Marie Perbost’s voice, as Fiorella, took a while to settle. It is round and liquid, but somehow patchy and blowzy - perhaps the frantic staging contributed to this - though with strong, columnar high notes. I preferred the more straightforward, firmer line, as Fragoletto, of Antoinette Dennefeld, someone whose glamour, vivacity and vocal suppleness I’ve already admired in productions of Cavalleria Rusticana, La Périchole (in which she starred), and Carmen.
As Le Comte de Gloria-Cassis, Philippe Talbot threw himself unsparingly into Kosky’s exasperatingly corny parody of Spanish swagger, which sinks as low as to use supposedly comical but potentially insulting cod Spanish, but sounded tired and stretched. Vocally, the star of the evening was, to me, Matthias Vidal as Le Duc de Mantou, near-equal in style and charisma to the ever-excellent Beuron.

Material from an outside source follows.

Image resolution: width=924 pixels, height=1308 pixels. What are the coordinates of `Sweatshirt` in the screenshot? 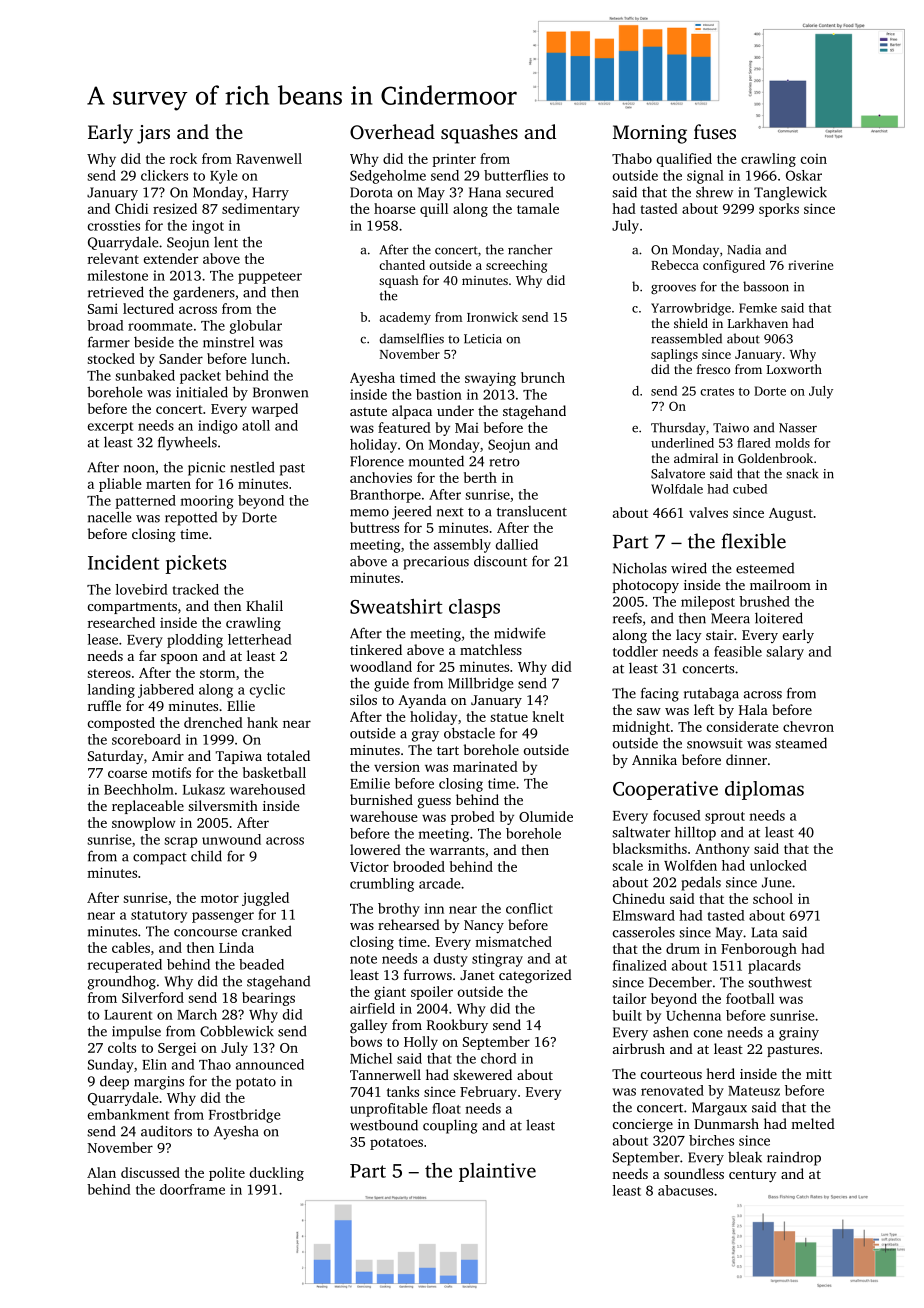 It's located at (396, 606).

The orchestra was in sprightly form under Michele Spotti, who incidentally conducted Laurent Pelly’s lovely production of Offenbach’s Barbe-Bleue from Lyon, starring Beuron, one I’ve sadly only seen on video. The chorus was also in fine fettle, though understandably with all the madcap kerfuffle on stage, there were times when it was all hard to keep together. Wearied by much of this relentlessly unfunny action - ‘Ça ne marche pas’ (it isn’t working) was my neighbour’s comment, more than once, while I tried to persuade him to stay on - there were times, too, I must admit, when I just focused on the music and ignored the kerfuffle.
*****
From 'raph13' on ODB Opéra:
'Barrie Kosky's madcap production, with its wild costumes, is a kind of gigantic, wacky, juvenile farce. However, the almost constant hysteria becomes tiresome, as does the screaming and shouting at every turn. The rewriting of the dialogues gives the opportunity for a few jabs at the government, but at times it feels like the Théâtre des Deux Ânes* (particularly during the cashier's long monologue, which is also badly amplified) (...) Above all, I wonder what this work is doing at Garnier, given that the vast majority of the cast have a vocal make-up more suited to the Opéra-Comique; you often have to strain your ears. However, the energy displayed and the lively choreography are a hit with the young audience, who give the artists a warm standing ovation.’
*A 300-seat theatre on the boulevard de Clichy where the old Montmartre tradition of satirical cabaret lives on.
Note: an edited version of this post may be published on Parterre.com.